A non-viral and selection-free COL7A1 HDR approach with improved safety profile for dystrophic epidermolysis bullosa

• Published in: Molecular therapy. Nucleic acids Vol. 25; pp. 237 - 250
• Main Authors: Kocher, Thomas, Bischof, Johannes, Haas, Simone Alexandra, March, Oliver Patrick, Liemberger, Bernadette, Hainzl, Stefan, Illmer, Julia, Hoog, Anna, Muigg, Katharina, Binder, Heide-Marie, Klausegger, Alfred, Strunk, Dirk, Bauer, Johann Wolfgang, Cathomen, Toni, Koller, Ulrich
• Format: Journal Article
• Language: English
• Published: Elsevier Inc 03.09.2021; American Society of Gene & Cell Therapy; Elsevier
• Subjects: 3D skin equivalents; Cas9 nickase; COL7A1; CRISPR/Cas9; double-nicking; electroporation; epidermolysis bullosa; Original; primary fibroblasts; primary keratinocytes; single-stranded oligonucleotides; primary fibroblasts; Cas9 nickase; CRISPR/Cas9; 3D skin equivalents; epidermolysis bullosa; COL7A1; electroporation; double-nicking; primary keratinocytes; single-stranded oligonucleotides
• ISSN: 2162-2531; 2162-2531
• DOI: 10.1016/j.omtn.2021.05.015

Gene editing via homology-directed repair (HDR) currently comprises the best strategy to obtain perfect corrections for pathogenic mutations of monogenic diseases, such as the severe recessive dystrophic form of the blistering skin disease epidermolysis bullosa (RDEB).

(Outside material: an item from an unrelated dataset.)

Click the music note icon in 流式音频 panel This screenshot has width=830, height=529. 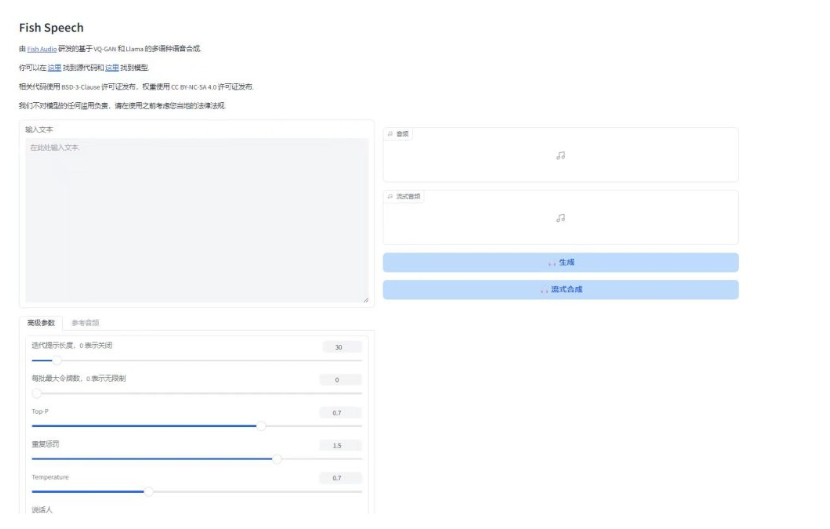(x=560, y=218)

Limitations of this strategy, in particular low efficiencies and off-target effects, hinder progress toward clinical applications. However, the severity of RDEB necessitates the development of efficient and safe gene-editing therapies based on perfect repair. To this end, we sought to assess the corrective efficiencies following optimal Cas9 nuclease and nickase-based COL7A1-targeting strategies in combination with single- or double-stranded donor templates for HDR at the COL7A1 mutation site. We achieved HDR-mediated correction efficiencies of up to 21% and 10% in primary RDEB keratinocytes and fibroblasts, respectively, as analyzed by next-generation sequencing, leading to full-length type VII collagen restoration and accurate deposition within engineered three-dimensional (3D) skin equivalents (SEs). Extensive on- and off-target analyses confirmed that the combined treatment of paired nicking and single-stranded oligonucleotides constituted a highly efficient COL7A1-editing strategy, associated with a significantly improved safety profile. Our findings, therefore, represent a further advancement in the field of traceless genome editing for genodermatoses. [Display omitted] The study of Kocher et al. highlights an advanced virus- and selection-free HDR-based gene correction strategy with improved safety profile for severe dystrophic epidermolysis bullosa. Electroporation of paired Cas9 nickases together with single-stranded oligonucleotides was shown to efficiently restore C7 expression in patient-derived primary fibroblasts and keratinocytes.